De hecho, el desarrollo de la economía mundial ha ido, sobre todo, en otra dirección. La globalización de hoy difiere de la economía internacional abierta, establecida bajo los auspicios de los imperios europeos en las cuatro o cinco décadas anteriores a la Primera Guerra mundial. En el mercado global, ningún poder occidental tiene una supremacía equivalente a la británica o a la de otros poderes europeos de aquella época. No es de extrañar que, a la larga, la banalización de las nuevas tecnologías en el mundo erosione el poder y los valores occidentales. La propagación de las tecnologías nucleares en los regímenes anti-occidentales es sólo un síntoma de una tendencia mucho más vasta.

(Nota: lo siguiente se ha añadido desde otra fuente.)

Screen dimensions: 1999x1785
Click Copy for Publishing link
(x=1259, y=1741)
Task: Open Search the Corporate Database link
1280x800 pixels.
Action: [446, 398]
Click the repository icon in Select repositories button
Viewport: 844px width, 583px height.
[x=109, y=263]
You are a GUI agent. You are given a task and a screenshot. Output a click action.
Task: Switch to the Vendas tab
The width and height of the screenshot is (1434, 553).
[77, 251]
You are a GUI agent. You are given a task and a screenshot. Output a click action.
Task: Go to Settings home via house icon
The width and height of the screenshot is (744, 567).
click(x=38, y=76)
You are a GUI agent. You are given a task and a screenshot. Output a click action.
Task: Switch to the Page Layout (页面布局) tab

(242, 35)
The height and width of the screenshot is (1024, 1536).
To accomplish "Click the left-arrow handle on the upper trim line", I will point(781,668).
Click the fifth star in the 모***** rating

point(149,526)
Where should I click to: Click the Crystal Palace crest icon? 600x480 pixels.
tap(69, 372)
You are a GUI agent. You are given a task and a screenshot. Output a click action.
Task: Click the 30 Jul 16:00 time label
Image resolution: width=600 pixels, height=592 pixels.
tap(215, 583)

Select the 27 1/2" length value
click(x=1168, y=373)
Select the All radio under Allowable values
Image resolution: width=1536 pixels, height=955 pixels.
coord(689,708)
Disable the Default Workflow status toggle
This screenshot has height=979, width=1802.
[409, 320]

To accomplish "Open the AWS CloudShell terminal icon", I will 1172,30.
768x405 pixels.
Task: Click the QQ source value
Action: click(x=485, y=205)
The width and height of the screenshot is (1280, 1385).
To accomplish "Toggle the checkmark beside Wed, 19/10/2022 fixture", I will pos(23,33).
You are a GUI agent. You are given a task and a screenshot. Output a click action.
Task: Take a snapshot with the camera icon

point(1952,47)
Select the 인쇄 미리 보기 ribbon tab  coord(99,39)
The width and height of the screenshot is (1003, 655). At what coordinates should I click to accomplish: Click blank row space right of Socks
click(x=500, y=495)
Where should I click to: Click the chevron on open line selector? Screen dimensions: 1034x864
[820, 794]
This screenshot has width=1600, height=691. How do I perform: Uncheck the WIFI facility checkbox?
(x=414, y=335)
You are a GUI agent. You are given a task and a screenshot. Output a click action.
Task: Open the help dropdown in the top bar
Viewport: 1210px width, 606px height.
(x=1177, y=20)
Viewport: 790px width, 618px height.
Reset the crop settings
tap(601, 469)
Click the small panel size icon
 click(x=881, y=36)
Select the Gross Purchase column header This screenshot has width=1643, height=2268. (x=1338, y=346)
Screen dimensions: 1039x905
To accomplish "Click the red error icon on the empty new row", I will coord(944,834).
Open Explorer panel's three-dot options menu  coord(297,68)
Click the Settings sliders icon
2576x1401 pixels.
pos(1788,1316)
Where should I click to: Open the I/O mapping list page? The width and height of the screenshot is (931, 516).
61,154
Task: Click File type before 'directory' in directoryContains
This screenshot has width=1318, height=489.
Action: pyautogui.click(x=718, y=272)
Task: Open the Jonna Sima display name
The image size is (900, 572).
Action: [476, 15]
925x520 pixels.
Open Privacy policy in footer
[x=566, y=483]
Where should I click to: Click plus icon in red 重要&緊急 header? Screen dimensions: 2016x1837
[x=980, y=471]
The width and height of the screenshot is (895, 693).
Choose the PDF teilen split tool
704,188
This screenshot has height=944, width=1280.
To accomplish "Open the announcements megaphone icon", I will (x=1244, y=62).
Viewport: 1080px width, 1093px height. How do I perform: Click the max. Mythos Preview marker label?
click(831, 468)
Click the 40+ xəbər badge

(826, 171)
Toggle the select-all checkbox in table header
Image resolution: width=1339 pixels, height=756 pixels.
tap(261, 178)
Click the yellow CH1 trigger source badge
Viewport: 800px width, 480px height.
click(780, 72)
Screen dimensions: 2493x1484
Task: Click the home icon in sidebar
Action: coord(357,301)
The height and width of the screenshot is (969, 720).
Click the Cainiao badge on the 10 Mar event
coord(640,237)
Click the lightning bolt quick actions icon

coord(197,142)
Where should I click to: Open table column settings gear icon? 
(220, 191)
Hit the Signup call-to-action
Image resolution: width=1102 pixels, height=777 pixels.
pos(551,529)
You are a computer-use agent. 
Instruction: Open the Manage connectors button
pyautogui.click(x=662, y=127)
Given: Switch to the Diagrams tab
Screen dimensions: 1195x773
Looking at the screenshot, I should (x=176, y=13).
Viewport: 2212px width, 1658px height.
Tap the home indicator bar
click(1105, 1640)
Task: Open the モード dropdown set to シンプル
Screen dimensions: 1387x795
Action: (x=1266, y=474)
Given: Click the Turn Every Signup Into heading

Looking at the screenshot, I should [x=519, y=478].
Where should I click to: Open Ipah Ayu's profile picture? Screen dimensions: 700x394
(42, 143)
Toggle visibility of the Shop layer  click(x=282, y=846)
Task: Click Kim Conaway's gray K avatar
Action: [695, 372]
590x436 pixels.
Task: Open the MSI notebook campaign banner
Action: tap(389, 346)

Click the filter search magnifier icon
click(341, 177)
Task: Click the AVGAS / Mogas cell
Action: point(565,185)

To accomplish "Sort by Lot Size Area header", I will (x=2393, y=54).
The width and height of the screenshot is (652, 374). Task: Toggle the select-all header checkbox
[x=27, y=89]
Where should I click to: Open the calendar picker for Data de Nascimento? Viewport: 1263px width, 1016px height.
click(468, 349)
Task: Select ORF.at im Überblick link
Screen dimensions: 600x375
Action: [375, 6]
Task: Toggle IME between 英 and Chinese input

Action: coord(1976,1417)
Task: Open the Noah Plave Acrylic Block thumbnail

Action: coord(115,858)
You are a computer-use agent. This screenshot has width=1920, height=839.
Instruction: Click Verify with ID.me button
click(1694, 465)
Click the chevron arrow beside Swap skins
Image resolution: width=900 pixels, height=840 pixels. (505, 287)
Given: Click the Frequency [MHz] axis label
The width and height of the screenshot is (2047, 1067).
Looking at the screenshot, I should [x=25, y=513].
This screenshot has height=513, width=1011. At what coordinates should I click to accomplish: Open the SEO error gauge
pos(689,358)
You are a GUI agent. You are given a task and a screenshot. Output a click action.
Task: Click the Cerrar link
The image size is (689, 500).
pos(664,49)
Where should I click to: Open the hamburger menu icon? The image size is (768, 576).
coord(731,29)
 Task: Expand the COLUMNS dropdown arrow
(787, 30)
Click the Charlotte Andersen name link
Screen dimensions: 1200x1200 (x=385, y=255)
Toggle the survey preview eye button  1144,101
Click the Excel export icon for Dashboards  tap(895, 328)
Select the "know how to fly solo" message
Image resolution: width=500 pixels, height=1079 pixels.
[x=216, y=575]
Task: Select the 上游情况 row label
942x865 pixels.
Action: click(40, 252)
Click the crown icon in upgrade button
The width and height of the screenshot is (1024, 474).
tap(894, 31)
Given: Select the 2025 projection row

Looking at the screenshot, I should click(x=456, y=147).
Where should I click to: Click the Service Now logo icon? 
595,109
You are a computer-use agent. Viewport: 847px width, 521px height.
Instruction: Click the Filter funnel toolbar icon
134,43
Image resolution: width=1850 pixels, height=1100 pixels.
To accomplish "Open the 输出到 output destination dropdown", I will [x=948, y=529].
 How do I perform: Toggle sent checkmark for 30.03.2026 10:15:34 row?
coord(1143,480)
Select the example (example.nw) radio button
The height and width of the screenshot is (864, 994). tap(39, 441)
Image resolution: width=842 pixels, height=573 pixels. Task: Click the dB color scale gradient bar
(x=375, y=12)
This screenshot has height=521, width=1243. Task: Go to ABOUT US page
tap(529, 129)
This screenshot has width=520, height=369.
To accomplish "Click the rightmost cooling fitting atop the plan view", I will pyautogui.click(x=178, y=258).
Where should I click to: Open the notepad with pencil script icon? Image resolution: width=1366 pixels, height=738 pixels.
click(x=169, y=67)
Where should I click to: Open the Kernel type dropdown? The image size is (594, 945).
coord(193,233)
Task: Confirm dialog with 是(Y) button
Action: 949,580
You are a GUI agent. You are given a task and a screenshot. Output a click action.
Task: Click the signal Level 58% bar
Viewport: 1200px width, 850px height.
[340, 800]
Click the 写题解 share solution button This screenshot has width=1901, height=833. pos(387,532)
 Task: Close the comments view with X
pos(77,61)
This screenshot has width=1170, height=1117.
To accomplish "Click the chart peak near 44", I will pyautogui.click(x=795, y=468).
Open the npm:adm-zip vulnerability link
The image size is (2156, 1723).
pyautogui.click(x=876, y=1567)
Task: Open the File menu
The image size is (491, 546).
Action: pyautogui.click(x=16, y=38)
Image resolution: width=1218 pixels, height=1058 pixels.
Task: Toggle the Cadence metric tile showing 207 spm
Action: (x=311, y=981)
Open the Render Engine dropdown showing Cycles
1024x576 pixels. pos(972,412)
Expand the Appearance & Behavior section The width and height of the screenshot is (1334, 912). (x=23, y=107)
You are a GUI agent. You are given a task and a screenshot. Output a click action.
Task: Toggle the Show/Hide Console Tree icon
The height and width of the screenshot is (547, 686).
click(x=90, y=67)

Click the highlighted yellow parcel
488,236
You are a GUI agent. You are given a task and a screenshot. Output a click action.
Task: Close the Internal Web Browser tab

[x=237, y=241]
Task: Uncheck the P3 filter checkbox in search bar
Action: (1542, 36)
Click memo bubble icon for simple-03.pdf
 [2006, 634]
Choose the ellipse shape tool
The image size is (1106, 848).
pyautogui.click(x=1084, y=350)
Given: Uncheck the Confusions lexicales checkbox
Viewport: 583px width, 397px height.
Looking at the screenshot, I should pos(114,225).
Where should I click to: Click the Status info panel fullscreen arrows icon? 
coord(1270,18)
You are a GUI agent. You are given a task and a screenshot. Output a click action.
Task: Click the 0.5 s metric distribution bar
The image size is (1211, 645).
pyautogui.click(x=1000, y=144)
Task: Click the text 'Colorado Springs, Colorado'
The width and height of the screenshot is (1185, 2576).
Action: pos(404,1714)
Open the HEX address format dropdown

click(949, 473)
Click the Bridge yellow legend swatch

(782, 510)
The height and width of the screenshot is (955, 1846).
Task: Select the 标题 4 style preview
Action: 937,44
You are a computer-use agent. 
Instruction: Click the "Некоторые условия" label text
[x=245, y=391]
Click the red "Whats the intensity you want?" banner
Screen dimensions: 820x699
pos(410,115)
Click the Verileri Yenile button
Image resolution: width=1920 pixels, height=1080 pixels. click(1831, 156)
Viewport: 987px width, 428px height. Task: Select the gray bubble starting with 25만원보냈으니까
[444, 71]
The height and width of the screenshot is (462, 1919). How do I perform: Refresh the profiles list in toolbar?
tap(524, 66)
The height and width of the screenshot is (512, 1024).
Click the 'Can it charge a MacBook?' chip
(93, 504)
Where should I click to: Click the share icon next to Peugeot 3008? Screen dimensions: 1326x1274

El mercado global no proyecta el libre mercado angloamericano hacia el mundo, sino que más bien pone en circulación a todos los tipos de capitalismo para no hablar de las variedades del libre mercado. La anarquía de los mercados globales destruye las viejas formas del capitalismo y promueve nuevas variedades. Pero, eso sí, siempre sujetando el todo a una incesante y, a menudo, angustiosa inestabilidad.

            Uno recuerda, en fin, que al término de su gran obra, General Theory, John Maynard Keynes declamaba, en un famoso pasaje sobre el poder oculto de las ideas económicas anticuadas, en los siguientes términos:

“Los hombres prácticos, que se
creen totalmente libres de
 cualquier influencia intelectual,
 son, generalmente, esclavos
 de algún economista difunto.” 

         Pues bien, es posible que esos gurús del ultraliberalismo actual, sin saberlo, se hallen inspirados escatológicamente, desde el otro mundo, por el viejo y polvoriento fantasma de David Ricardo, que suele desplazarse a medianoche por los pasillos de algunos foros internacionales, e incluso a través de las paredes y los sótanos de algunas Universidades, con el preceptivo arrastre de cadenas y rumor de sábanas.


 

[1] Vide R. G. LIPSEY, Introducción a la Economía Positiva. Ed. Vicens-Vives. Barcelona, 1970.

[2] Vide M. RIVERA, Los movimientos de mujeres frente a los desafíos de los procesos de globalización económica. Conferencia ofrecida en Mendoza (Argentina) el 28 de Junio de 1996, bajo los auspicios del IFIM, Mujer Internacional Noticias y la Universidad del Congreso.

[3] Vide J. GRAY, Falso amanecer, 1998, con traducción de María Teresa Priego.